Earlier this year, he was presented with an extreme rarity.
“The issue of discovery is that the rest of the world doesn’t know. It was sitting in some proverbial attic or basement,” Raab said. “It comes to us from the front line of discovery by people who find it themselves, and we identify what it is and why it is important. Then we alert the world. In cases where the world would have an interest.”
It can be argued that nine (or 10) out of 10 people would not be able to identify one person in the photo. But it is less about the image than what surrounds it. Along the matting are dozens of signatures, including those belonging to Winston Churchill, Franklin Delano Roosevelt, Eleanor Roosevelt, Clement Attlee, and Bernard Montgomery.
“In this case, the incredible combination of signatures, from two prime ministers to president and first lady, is something we’ve never seen before.”
But what does the image symbolize?

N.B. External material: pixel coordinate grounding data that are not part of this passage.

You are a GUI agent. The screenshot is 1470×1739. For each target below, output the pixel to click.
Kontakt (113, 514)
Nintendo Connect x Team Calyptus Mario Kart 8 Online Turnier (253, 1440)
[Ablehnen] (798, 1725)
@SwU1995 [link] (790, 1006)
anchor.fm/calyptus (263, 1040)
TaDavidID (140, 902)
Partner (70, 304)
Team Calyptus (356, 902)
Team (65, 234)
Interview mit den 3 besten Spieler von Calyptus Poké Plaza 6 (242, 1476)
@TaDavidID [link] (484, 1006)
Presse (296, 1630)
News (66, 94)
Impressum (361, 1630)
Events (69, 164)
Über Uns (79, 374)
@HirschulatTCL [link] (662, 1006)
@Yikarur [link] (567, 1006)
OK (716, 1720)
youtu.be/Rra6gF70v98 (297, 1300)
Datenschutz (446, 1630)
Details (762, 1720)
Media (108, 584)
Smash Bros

At first glance it appears to simply be a family photo with numerous and varied signatures, from political leaders to celebrities to individuals unknown.
To understand the image and its significance, one must know the patriarch of the family, who stands top left. This is John H. Jones, a steel worker-turned-steel industry representative who would become the protege of Labour Party leader Ernest Bevin. Jones would eventually be elected to Parliament shortly after the war ended in Europe.

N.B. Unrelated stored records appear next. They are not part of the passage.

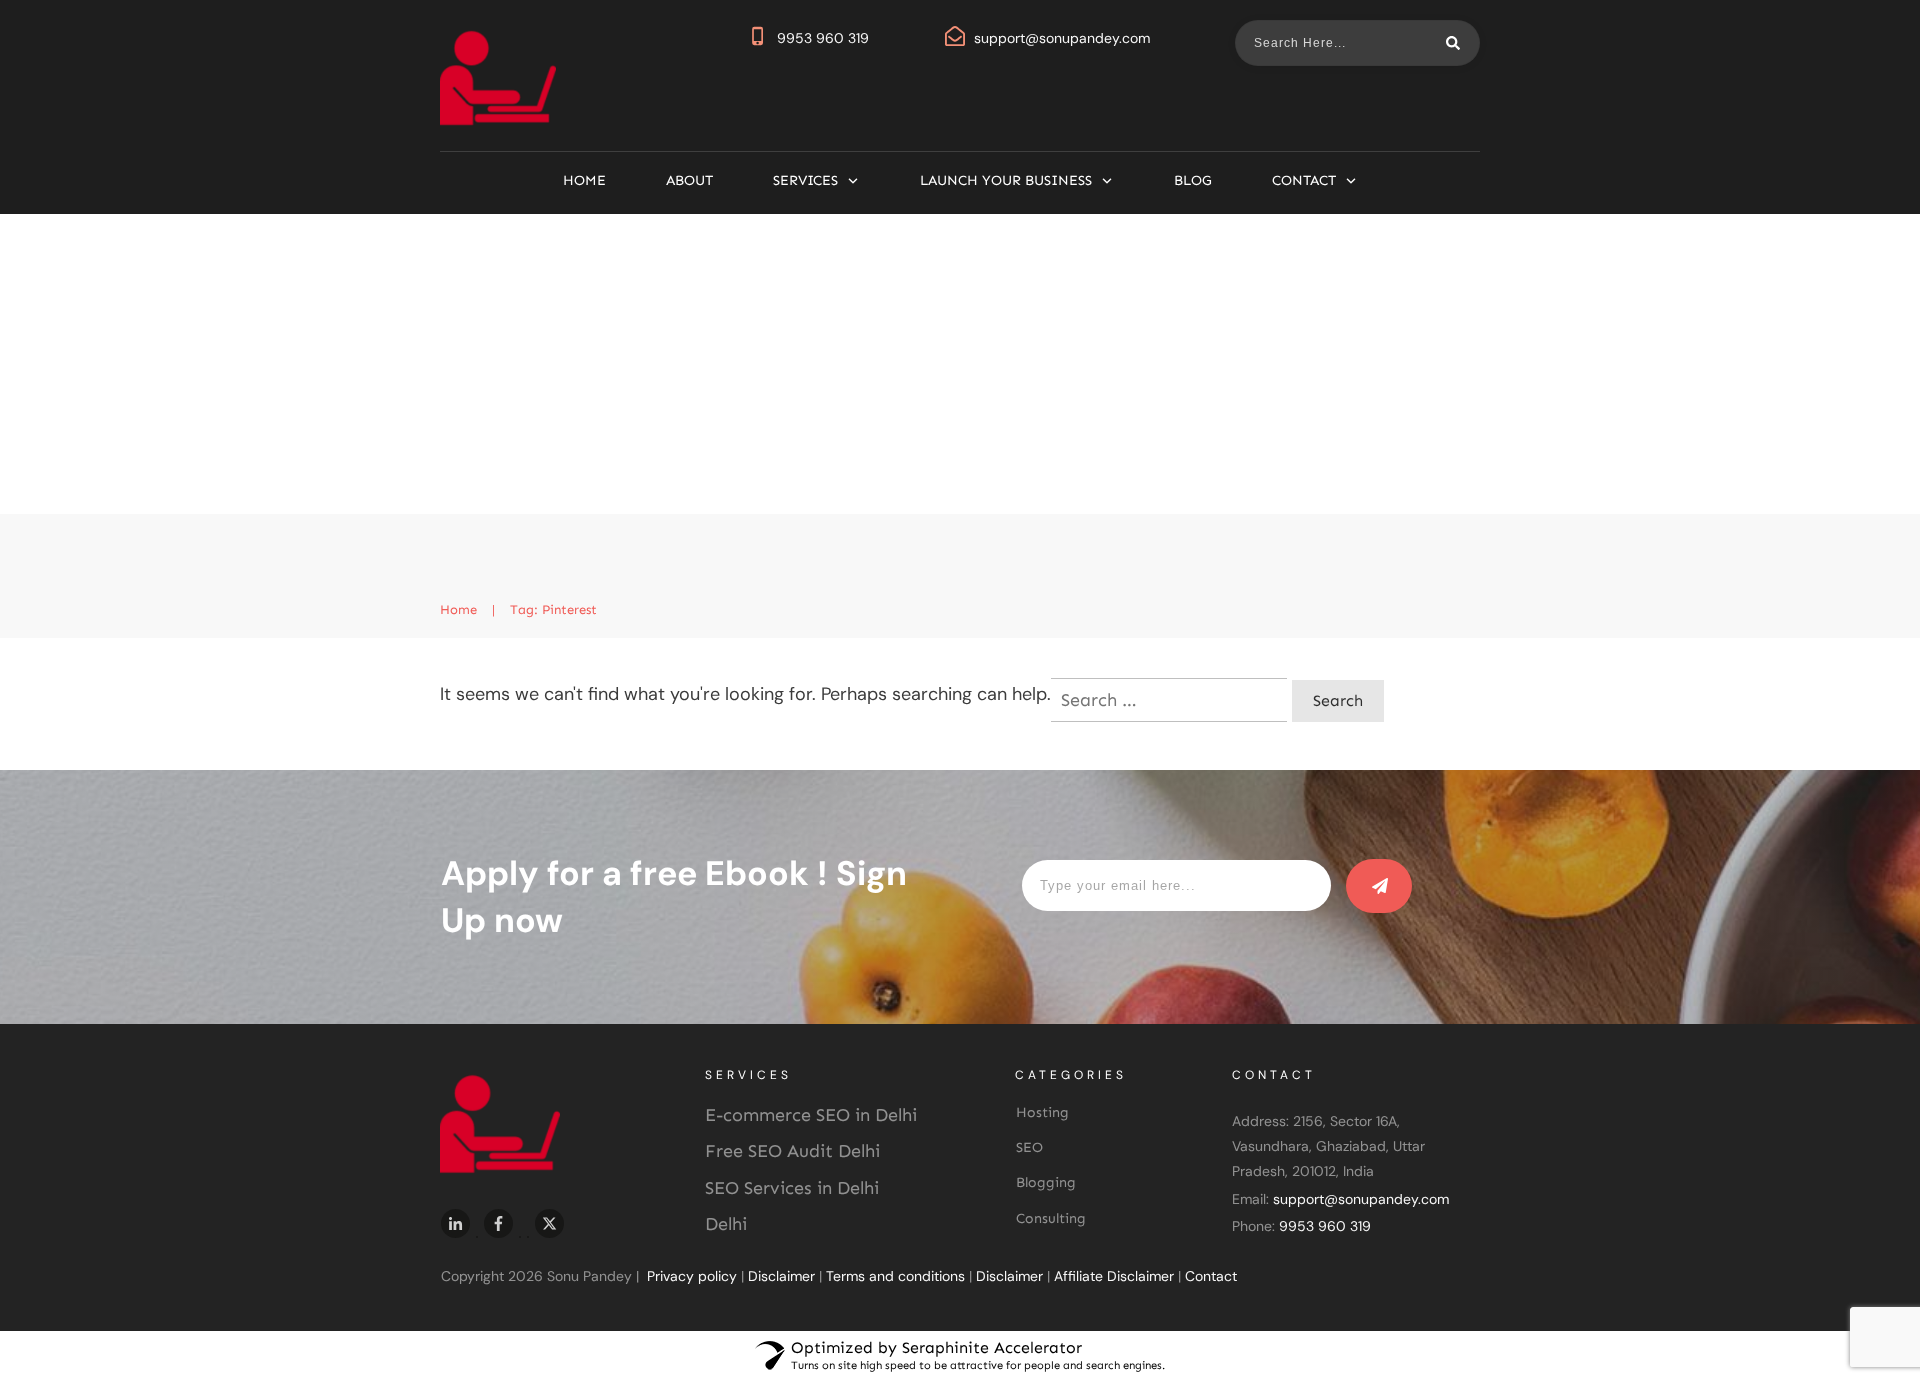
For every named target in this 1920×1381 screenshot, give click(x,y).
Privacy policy (692, 1276)
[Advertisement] (960, 364)
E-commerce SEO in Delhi (811, 1115)
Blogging (1046, 1182)
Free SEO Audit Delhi (792, 1151)
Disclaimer (781, 1276)
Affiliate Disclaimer (1114, 1276)
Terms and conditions (895, 1276)
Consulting (1051, 1218)
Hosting (1042, 1112)
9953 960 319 (823, 38)
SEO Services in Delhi (792, 1188)
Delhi (726, 1224)
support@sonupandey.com (1062, 38)
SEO (1029, 1147)
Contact (1211, 1276)
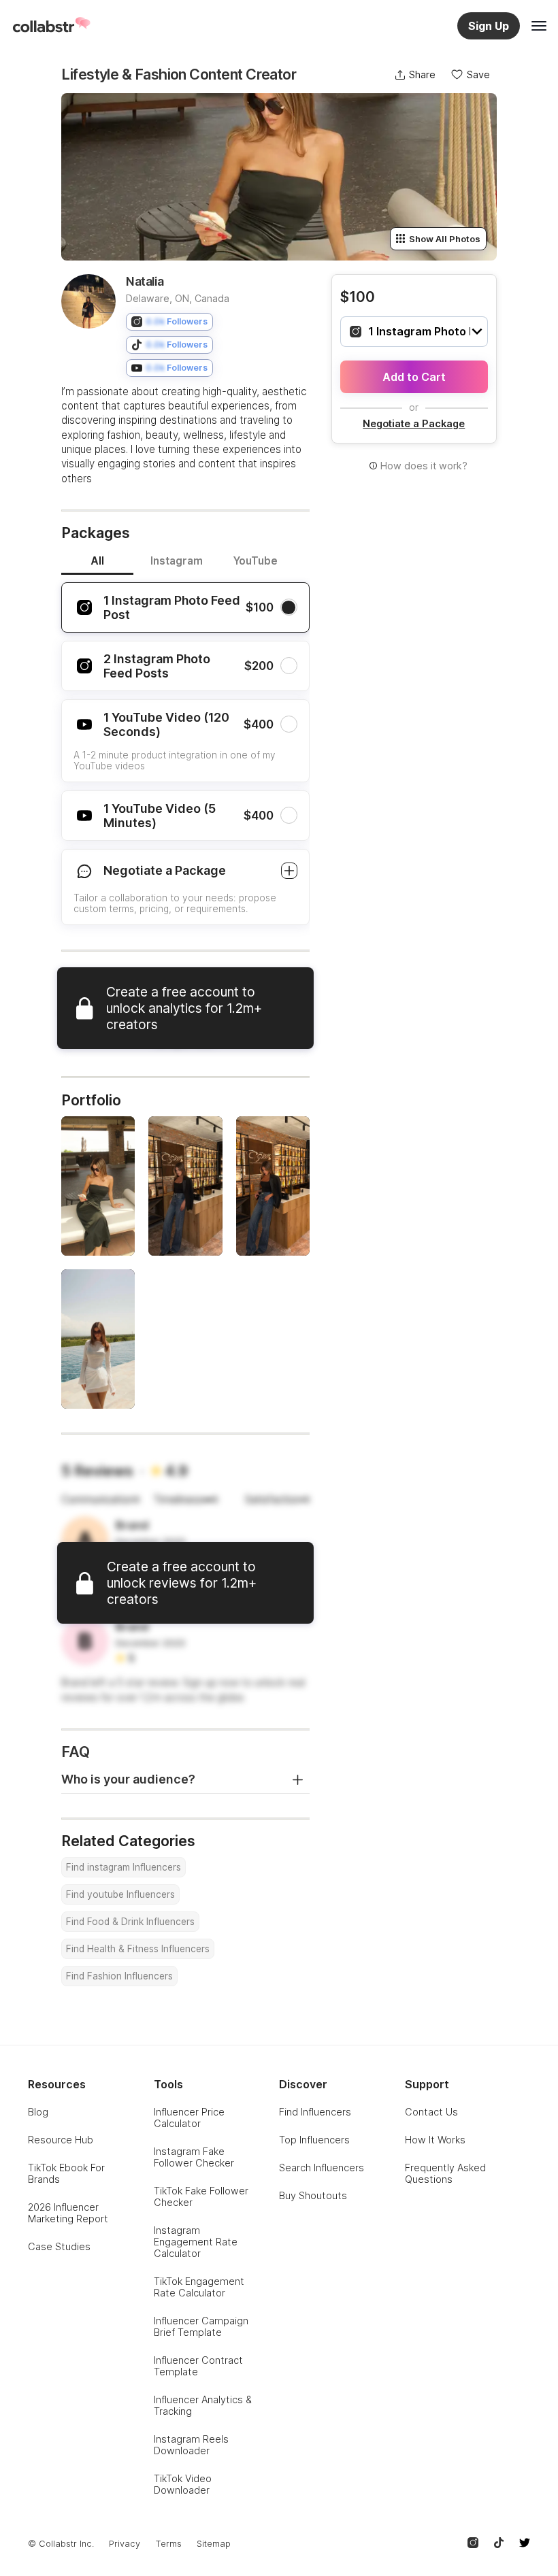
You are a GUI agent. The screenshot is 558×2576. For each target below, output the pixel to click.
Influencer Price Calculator (189, 2117)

In 1943, America and Britain collaborated on a worker exchange, sending four workers to survey their ally’s industrial landscape and capacities. The four Americans were hosted and guided by the four British workers, and vice versa.
Jones, who joined the expedition of industrial goodwill, brought the image along with the intent of having people he met sign it. One of the first people he met when arriving in America was the mayor of New York City, Fiorello La Guardia. Jones also met the actor and naval officer Douglas Fairbanks, Jr.; Anna Roosevelt Boettiger, the Roosevelts’ daughter; and several reporters for the Associated Press, Life Magazine, and the New York Herald Tribune. Through his travels in his home country, among numerous high-level politicians, he met and ascertained the signature of the champion boxer Jimmy Wilde.
The eight delegates from the two nations signed the photo as well. Among the other signatures, Raab said there are about a fifth of them that have not been identified, and most likely never will.
“They visited some line workers. People whose names would have been lost to history otherwise. People we may never be able to identify with any specificity,” he said. “It’s frustrating. Obviously, you want to identify everybody. I think what that shows is the extent of their visit. The diverse nature of the people they visited.”
The photograph, however, is not diverse. It is a one-of-a-kind, hence the reason the artifact is going for such a large sum.
“It’s a little-known incident that was very exciting and interesting to me. I knew nothing about it. It’s basically been lost to history, which was an exciting moment for me to realize that there is this cool thing that happened that has slipped through the cracks,” Raab said. “And then to see the combination of signatures, which one never sees. We’ve never seen Churchill together with FDR and Eleanor with the dominant Atlantic alliance team of that era. I’ve never seen that combination of signatures and I don’t expect to again. I can’t imagine a scenario in which it would happen.”